There’s this blogger I came across who I like. But I was puzzled by a comparison made between President Obama’s birth certificate and Gov. Romney’s tax returns, as being similarly not newsworthy.
In the case of the birth certificate, it was authenticated to a degree acceptable to anyone who isn’t a conspiracy theorist.
Whereas the tax returns are interesting because they were not released, save for the last two years, though a self-provided “summary” was made available. Truth is, I don’t care whether Romney releases the documents or not. It DOES, though, speak to his transparency, or lack of same, for his father George set the bar when he ran for President back in the 1960s, and put out a dozen years of returns.
The Gospel lesson a couple weeks back was Mark 10:17-27, about the rich young man who followed the law.
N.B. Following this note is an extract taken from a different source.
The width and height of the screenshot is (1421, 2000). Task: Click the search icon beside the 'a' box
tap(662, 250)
At verse 21: “And Jesus, looking at him, loved him, and said to him, ‘You lack one thing: go, sell all that you have and give to the poor, and you will have treasure in heaven; and come, follow me.’ Disheartened by the saying, he went away sorrowful, for he had great possessions.”
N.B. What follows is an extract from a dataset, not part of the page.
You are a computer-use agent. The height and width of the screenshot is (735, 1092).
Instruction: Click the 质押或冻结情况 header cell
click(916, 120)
Further, “And Jesus looked around and said to his disciples, ‘How difficult it will be for those who have wealth to enter the kingdom of God!’ And the disciples were amazed at his words. But Jesus said to them again, ‘Children, how difficult it is to enter the kingdom of God! It is easier for a camel to go through the eye of a needle than for a rich person to enter the kingdom of God.”
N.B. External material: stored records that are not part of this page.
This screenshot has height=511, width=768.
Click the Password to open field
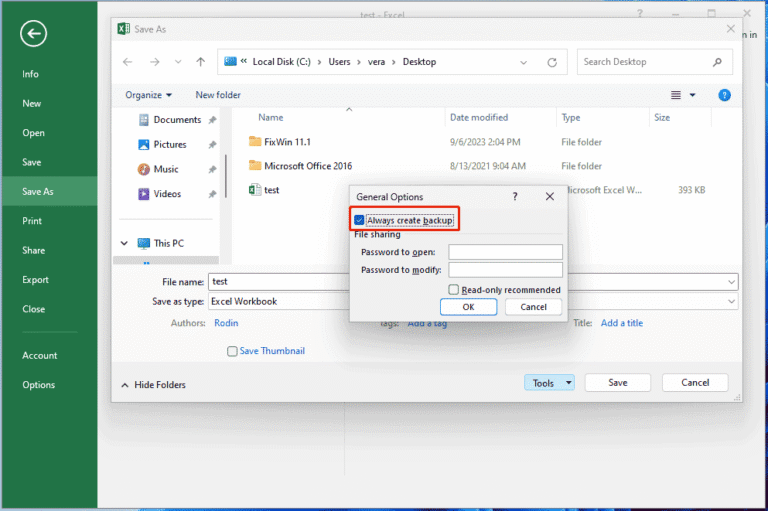(x=505, y=252)
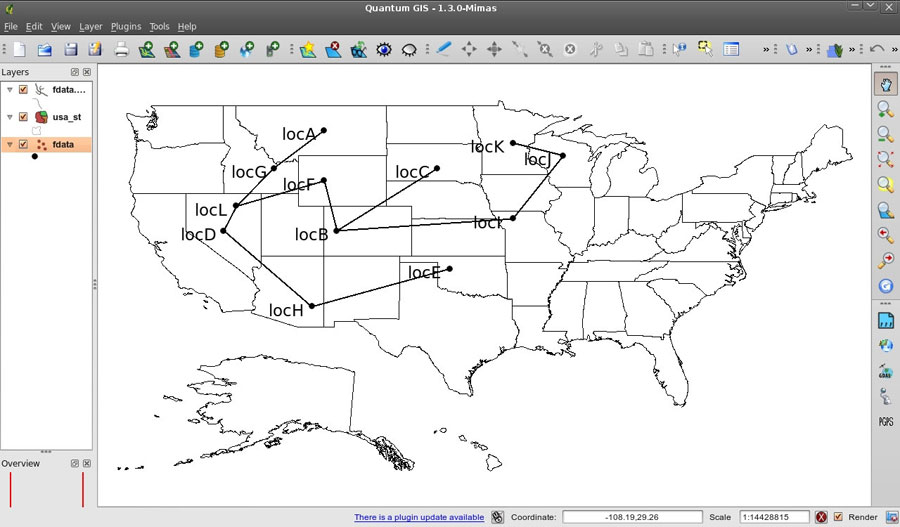Click the New Project blank page icon
The width and height of the screenshot is (900, 527).
click(19, 49)
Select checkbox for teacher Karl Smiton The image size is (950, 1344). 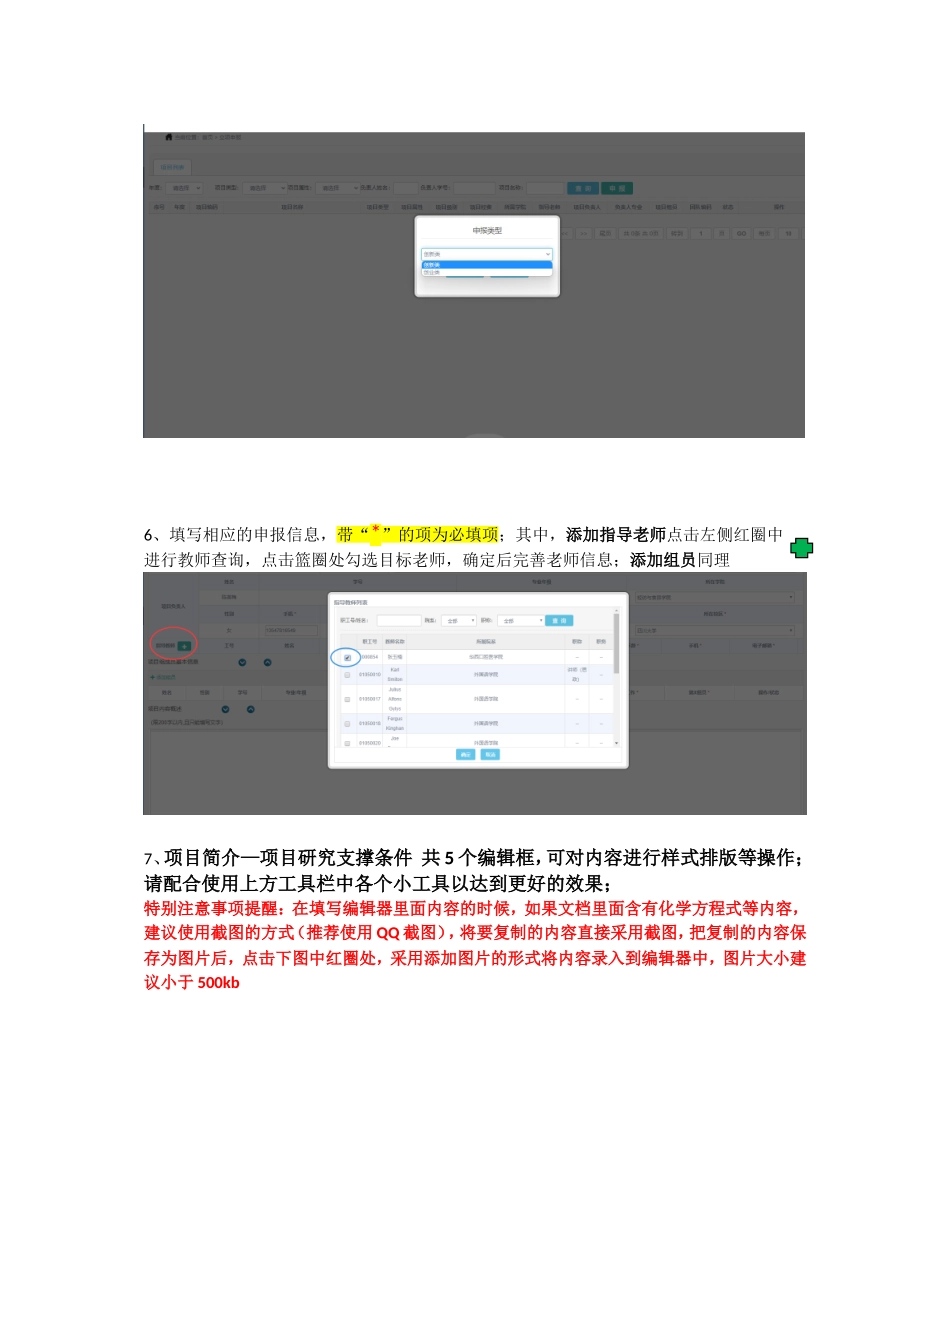(x=347, y=675)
Romney has seemingly followed the law, doing the absolute minimum of what is required. But to those have been given much, much is expected. I believe it is reasonable that he makes a good-faith, and precedented, attempt to show us whether he is a tax dodger, since it might give us some insight into the fiscal policies he would initiate, were he become President.
Not incidentally, the sermon addressed this 9th century explanation/rationalization of this Scripture, suggesting that it was referring to a place called The Eye of the Needle, where a camel could get through, but not if it were overburden by lots of stuff. But as my pastor indicated, and this article agrees: “There is no evidence for such a gate, nor record of reprimand of the architect who may have forgotten to make a gate big enough for the camel and rider to pass through unhindered.”